本まつばや_三代目_代表取締役社長社長_松下雄一さん

UEMACHI & LIFE 2023.10月号

松下 雄一さん
本まつばや
三代目 代表取締役社長

10年前と今とで、この町は何が良くなって何が悪くなったか。
そして10年後は?暮らす、働く、楽しむ、学ぶ、育てる、育つ、老いを迎える…。
この町を行き交うさまざまな人が、それぞれの思いで描く10年後の寄せ書きです。


和菓子とコーヒーのペアリング ここにしかない提案を

近年は当店の和菓子を六本木ヒルズや東京の高島屋などで販売していただくようになり、それをきっかけに他の百貨店や全国の銘菓を集める和菓子イベントなどでも紹介されるようになりました。
一時期は地元密着にこだわり、他での販売は控えたこともありましたが、良いものを作っても知られないと食べてもらえません。
今は、多くの方に知っていただけるよう四代目の息子が対応してくれています。

もともと和菓子は茶道とのつながりが深く、うちも代々、例外なく茶道をたしなんできましたが、やはり茶道人口は減っています。
そこで最近は和菓子とコーヒーのペアリングを研究し、「本まつばやの和菓子と、それに合うコーヒー」という形で提案する商品に力を入れています。
和菓子とコーヒーを曖昧に合わせるのではなく「この和菓子にこのコーヒー」がポイントです。

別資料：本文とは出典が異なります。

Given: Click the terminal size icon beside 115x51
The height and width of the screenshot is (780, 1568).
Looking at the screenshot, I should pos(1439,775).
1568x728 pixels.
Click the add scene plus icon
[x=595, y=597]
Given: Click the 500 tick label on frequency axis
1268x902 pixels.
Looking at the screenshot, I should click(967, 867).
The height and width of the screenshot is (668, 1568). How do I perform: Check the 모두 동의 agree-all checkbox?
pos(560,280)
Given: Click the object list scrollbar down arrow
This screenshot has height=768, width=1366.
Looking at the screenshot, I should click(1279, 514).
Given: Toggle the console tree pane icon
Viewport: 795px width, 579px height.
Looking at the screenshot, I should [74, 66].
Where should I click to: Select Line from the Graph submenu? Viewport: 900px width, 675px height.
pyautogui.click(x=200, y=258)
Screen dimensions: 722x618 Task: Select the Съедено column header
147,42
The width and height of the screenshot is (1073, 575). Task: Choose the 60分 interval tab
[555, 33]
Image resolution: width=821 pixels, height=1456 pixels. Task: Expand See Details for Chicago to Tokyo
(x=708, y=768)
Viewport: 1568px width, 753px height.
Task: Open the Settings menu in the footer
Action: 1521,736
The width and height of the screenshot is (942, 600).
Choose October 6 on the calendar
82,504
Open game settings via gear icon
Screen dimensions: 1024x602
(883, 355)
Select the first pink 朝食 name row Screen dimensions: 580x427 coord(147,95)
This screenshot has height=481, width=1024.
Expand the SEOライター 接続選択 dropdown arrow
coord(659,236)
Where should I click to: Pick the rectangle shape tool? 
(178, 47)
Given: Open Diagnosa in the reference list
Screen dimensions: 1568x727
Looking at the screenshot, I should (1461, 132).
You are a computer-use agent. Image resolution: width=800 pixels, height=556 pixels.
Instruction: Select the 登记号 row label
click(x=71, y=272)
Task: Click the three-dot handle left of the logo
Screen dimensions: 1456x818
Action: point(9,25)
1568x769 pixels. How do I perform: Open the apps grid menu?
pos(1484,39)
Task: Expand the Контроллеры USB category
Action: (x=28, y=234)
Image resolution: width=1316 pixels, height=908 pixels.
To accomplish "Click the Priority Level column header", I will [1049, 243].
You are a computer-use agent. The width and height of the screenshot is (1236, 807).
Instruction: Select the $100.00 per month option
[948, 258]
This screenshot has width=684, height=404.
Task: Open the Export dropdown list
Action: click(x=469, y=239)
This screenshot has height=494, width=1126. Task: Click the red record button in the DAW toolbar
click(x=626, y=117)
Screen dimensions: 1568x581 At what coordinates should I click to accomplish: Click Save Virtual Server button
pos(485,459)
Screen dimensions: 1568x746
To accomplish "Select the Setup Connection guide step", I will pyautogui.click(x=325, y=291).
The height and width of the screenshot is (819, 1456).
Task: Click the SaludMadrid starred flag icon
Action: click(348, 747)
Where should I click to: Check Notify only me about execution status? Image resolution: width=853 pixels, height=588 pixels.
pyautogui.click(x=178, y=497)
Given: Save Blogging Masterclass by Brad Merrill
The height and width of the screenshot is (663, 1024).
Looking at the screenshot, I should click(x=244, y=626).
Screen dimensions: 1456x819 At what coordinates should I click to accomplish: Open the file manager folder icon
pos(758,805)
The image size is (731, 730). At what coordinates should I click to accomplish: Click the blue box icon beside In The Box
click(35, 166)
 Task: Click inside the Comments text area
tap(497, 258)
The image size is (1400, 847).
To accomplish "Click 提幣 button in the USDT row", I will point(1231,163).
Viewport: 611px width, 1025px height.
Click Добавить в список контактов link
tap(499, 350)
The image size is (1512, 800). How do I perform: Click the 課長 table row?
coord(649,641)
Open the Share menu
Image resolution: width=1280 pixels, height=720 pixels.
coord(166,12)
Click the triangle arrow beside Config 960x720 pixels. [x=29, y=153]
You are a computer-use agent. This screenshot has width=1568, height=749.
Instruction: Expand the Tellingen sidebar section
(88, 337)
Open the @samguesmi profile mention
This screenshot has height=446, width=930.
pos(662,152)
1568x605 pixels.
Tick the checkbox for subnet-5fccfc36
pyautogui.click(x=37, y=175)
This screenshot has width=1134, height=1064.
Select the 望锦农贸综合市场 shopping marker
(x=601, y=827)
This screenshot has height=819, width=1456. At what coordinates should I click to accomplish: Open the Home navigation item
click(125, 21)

そうして新しいことを進めていく中でも大切にしているのは、和菓子作りの基本。
和菓子とは牛乳や生クリームといった乳製品が入ってくる明治以前の菓子を指しますから、うちでは乳製品も、卵以外の動物性原材料も一切使いません。

店の周辺にはマンションが次々に建ちますが、教育熱心な方達の出入りが激しい印象で、昔から長く住んでいる方も少なくなっています。
その中でよく言われるのが、「昔この辺に住んでいた。懐かしい。ここだけは変わってほしくない」ということ。
本まつばやは1927年創業ですから、場所としての価値や地元の方たちの思いを受け継ぎながらも、新しいお客様にうちの味を知っていただく機会を広げることが大事だと思います。
特に和菓子屋は馴染みがないと敷居が高いようですから、東京や有名百貨店で扱われている商品が身近にあるということで、地元の方たちも「うちの近くにこんな店があったんや」とか、「有名だから食べてみたい」と店に足を運んでくだされば嬉しいです。